Kesaksian Pendaki saat Gunung Rinjani Diguncang Gempa 6,4 SR
PendakianGunung Rinjani, Nusa Tenggara Barat (NTB) akhir pekan lalu menjadi tak terlupakan bagi M. Bagus Novandi. Pria 23 tahun asal Bogor, Jawa Barat itu untuk pertama kalinya mendaki gunung. Namun pendakian perdananya itu justru berbuah trauma mendalam.
Semua bermula saat ia akan menyudahi pendakian yang dilakukannya selama tiga hari dua malam ada Minggu pagi (27/7). Saat itu ia bersama dua orang rekan kerja, dua orang porter, dan satu pemandu (guide).
Saat selesai berbenah dan hendak turun, tiba-tiba gempa bumi berkekuatan 6,4 Skala Richter (SR) mengguncang Kecamatan Sembalun, Kabupaten Lombok Timur, NTB, termasuk kawasan Taman Nasional Gunung Rinjani. Seketika batu-batu besar meluncur dari puncak gunung bersama longsoran tanah.
"Saya langsung tidak bisa berpikir, lemas, pasrah," ucapnya di Rumah Sakit Lapangan yang berlokasi di Rest Area Kecamatan Sembalun, Kabupaten Lombok Timur, NTB, Selasa (31/7).
Pria yang bekerja sebagai staf Lembaga Kebijakan Pengadaan Barang/Jasa Pemerintah (LKPP) itu bersama kelompoknya pun langsung berusaha mencari tempat aman untuk berlindung. Pemandu yang disewanya kemudian mengarahkan mereka ke Batu Ceper, salah satu titik di pendakian. Titik itu, katanya, memiliki batu besar yang bisa digunakan untuk tempat berlindung.

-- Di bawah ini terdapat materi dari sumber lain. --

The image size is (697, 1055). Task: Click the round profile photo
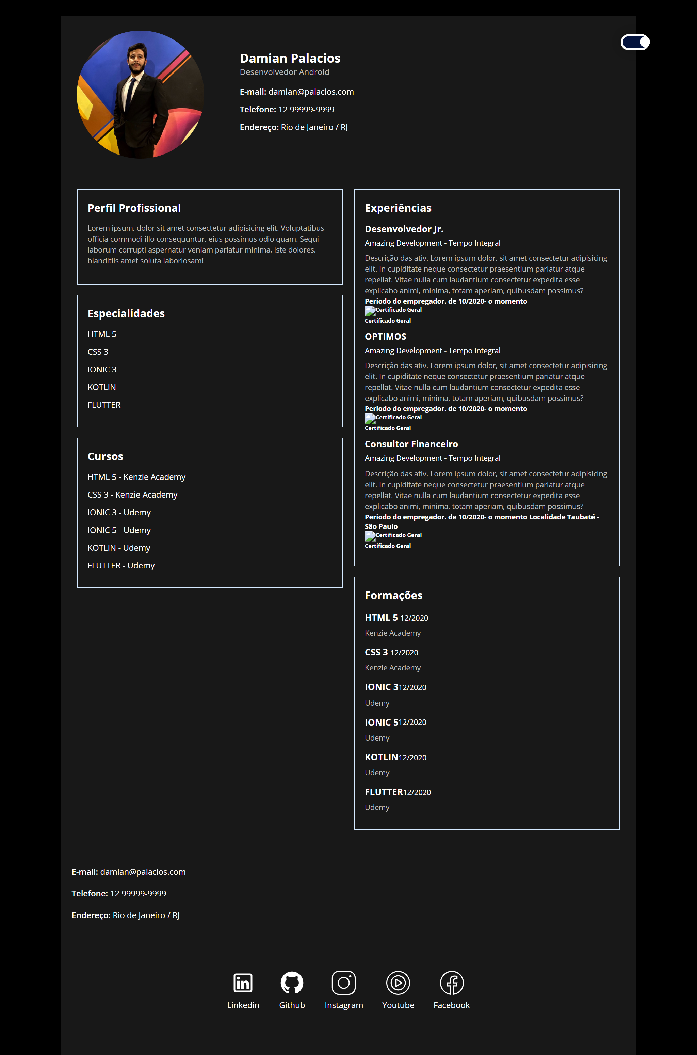pos(140,94)
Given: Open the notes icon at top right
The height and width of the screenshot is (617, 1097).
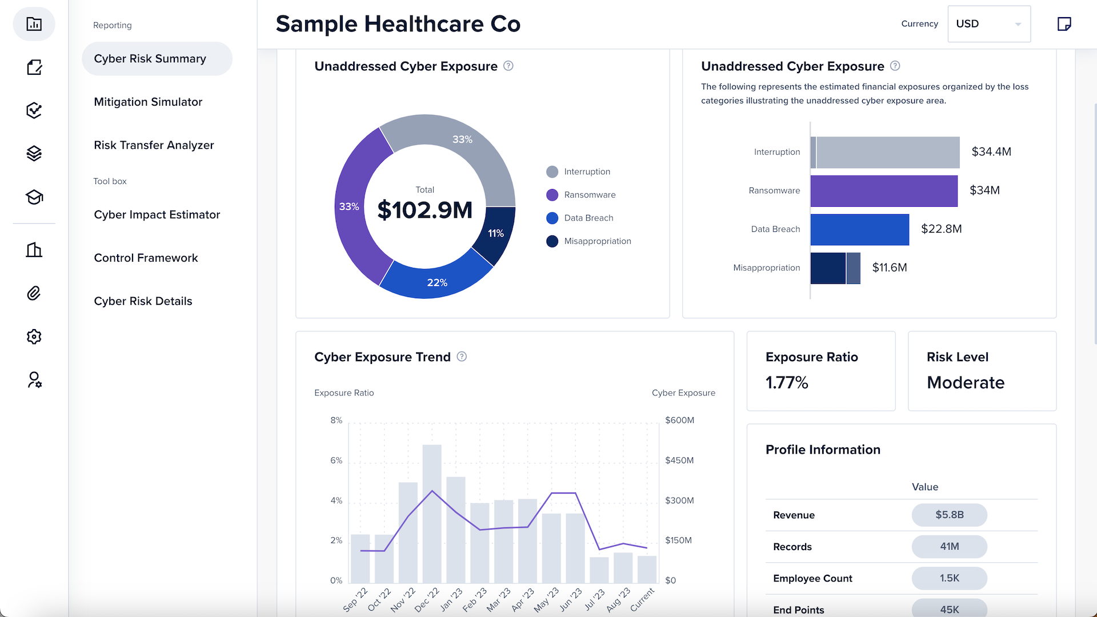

Lihat juga:Jenazah Pendaki Gunung Rinjani Dievakuasi |
Setelah jatuhan batu dan tanah longsor pertama mereda, rupanya bukan saat yang tepat untuk melanjutkan perjalanan turun. Sebab, hanya dalam hitungan menit, gempa kembali menggoyang kawasan gunung tertinggi keenam di Indonesia itu.
Akhirnya, kelompok memutuskan untuk menuju Danau Segara Anakan, sebuah danau yang terletak di tengah kawasan pendakian. Tak hanya kembali untuk mencari tempat aman, mereka ke sana juga karena logistik seperti makanan dan minuman sangat terbatas. Persediaan logsitik yang dibawa ala kadarnya itu dikhawatirkan tak bisa membuat mereka bertahan lama.
Setelah bolak-balik Batu Ceper-Segara Anakan dalam dua hari dua malam, barulah keesokan harinya, bantuan dari Badan SAR Nasional (Basarnas) datang. Tim SAR tiba dengan helikopter yang akan menjemputnya keluar dari kawasan pendakian.
Meski selamat dan kini menjalani perawatan, namun pengalaman mencekam dalam pendakian itu membuat Bagus tak berhasrat lagi menapakkan kaki pada pendakian gunung.
"Ini pengalaman pertama dan kenangan terbesar bagi saya. Rasanya untuk wisata alam, mungkin saya tidak kapok, tapi untuk naik gunung, rasanya tak akan lagi," katanya.
Senada dengan Bagus, Erlyn Halimatu Syadiah, rekan sekelompoknya juga tak ingin lagi mendaki gunung. Bagi perempuan 26 tahun itu, trauma mendalam terlanjur mengubur keinginannya untuk naik gunung, meski sekali lagi.
"Lain kali kemallsaja deh," ujarnya sembari menghela nafas.
Baginya, gempa bumi memang menjadi salah satu bencana alam yang paling ditakutinya. Sebab ia sudah beberapa kali mengalaminya.
"Waktu kemarin merasakan gempa di Jakarta saja, itu sudah syok, apalagi ini gempa di gunung, batu berjatuh-jatuhan, debu semuanya," katanya histeris.
Berbeda dengan kedua rekannya, Suharti (45), yang juga bekerja di LKPP dan satu kelompok dengan Bagus dan Erlyn, pengalaman gempa di Gunung Rinjani tak akan menyurutkan ketertarikannya untuk naik gunung lagi. "Insya Allah tidak," ucapnya sembari tersenyum.
Baginya, meski pengalaman pahit ini sempat membuatnya trauma karena terjebak di kawasan Gunung Rinjani dan menjadi kelompok pendaki terakhir yang berhasil dievaluasi Basarnas, akan tetapi tak akan mengakhiri semangatnya mendaki gunung.
"Tapi memang ini mungkin menjadi trauma, apalagi ketika harus menyaksikan longsoran batu ketika kami mengarah ke Senaru. Namun, pertolongan dari tim SAR, membuat saya masih yakin bisa selamat," ujar Suharti.